Madrugó una mañana el caminante para dirigirse hacia lo que un día fue uno de los humedales más extensos de la península y un valiosísimo lugar de tránsito de las aves migratorias hacia el continente africano. Llevaba en la mochila dos cámaras, alguna pieza de fruta, agua y un ramillete de nerviosa expectativa. Estaba muy avanzado el otoño y en los últimos días habían bajado las temperaturas, señal que confirmaba el avance inexorable del calendario.
No era el caminante muy amigo de las festividades religiosas pero sabía que estaba el adviento a las puertas y algo, entonces, estaba por llegar, ya fuera un dios, ya fuera una extraordinaria bandada de aves migratorias. Se aproximó a la laguna como quien llega a un panteón laico. Era muy temprano y la aurora comenzaba a despuntar por el Este. Qué bonito contraluz, pensó. Era un camino estrecho, irregular y pedregoso, salpicado de charcos tras las recientes lluvias. A un lado discurría un caudaloso canal de riego y era frecuente encontrar en sus alrededores garzas reales, garcetas, aguiluchos laguneros, cernícalos y cormoranes. Al otro lado se extendían campos de cultivo y, en lontananza, asomaba el sol tras las cumbres de una sierra plateada.

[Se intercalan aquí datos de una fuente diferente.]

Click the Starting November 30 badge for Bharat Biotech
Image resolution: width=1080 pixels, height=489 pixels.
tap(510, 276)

Días atrás, durante un encuentro fortuito, un antiguo compañero de trabajo del caminante le había contado, entre risas, que a una alumna del instituto le había dado por dejar en diversos lugares del centro, aulas, biblioteca, cafetería, escaleras…diminutas figurillas de papel, primorosamente coloreadas, que simulaban pajaritas. ¿Y si fueran las grullas?, le preguntó el caminante. El antiguo compañero no supo qué responder ni cómo reaccionar ante una pregunta tan extraña formulada con un semblante tan serio. Tampoco el caminante aguardó una respuesta, se despidió precipitadamente, como pájaro al que espanta el disparo lejano de un cazador.

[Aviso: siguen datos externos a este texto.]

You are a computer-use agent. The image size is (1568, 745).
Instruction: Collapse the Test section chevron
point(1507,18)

En los últimos años el caminante había aprendido a disfrutar como un niño de la llegada a la laguna de los bandos de grullas, tras un larguísimo viaje que las traía desde el Norte de Europa a lugares más cálidos durante la invernada; permanecían en la zona desde finales de octubre o principios de noviembre hasta mediado el mes de marzo. Antes de verlas, el caminante las escuchaba; antes de leer sobre la pizarra del cielo azul de la laguna la grafía estilizada de su vuelo, oía su alegre trompeteo, un sonido potente facilitado por la longitud y estructura de sus tráqueas. Desconocía el caminante el significado de tan agitado canto, desconocía si el mismo respondía a los designios de un cortejo o tenían cualquier otro significado. Eran, para él, una celebración, el anuncio feliz de una llegada, de un viaje que había alcanzado su destino tras sortear no pocos peligros e incertidumbres, era el triunfo de la vida un año más, una justa recompensa tras la aventura de la migración. Pensó el caminante entonces en aquellos que quedaron en el lugar de origen, aguardando el anuncio de una llegada, una señal que les indicara que todo había ido bien; pensaba el caminante en aquellos, padres, hermanos o amigos, que quedaron atrapados en tierras del hambre o de la guerra, en el frío invernal de la existencia, aguardando una llamada durante semanas de angustiosa espera. Tal vez esa llamada nunca llegó porque el cuerpo de quien debió realizarla quedó tendido sobre la arena húmeda de una costa lejana.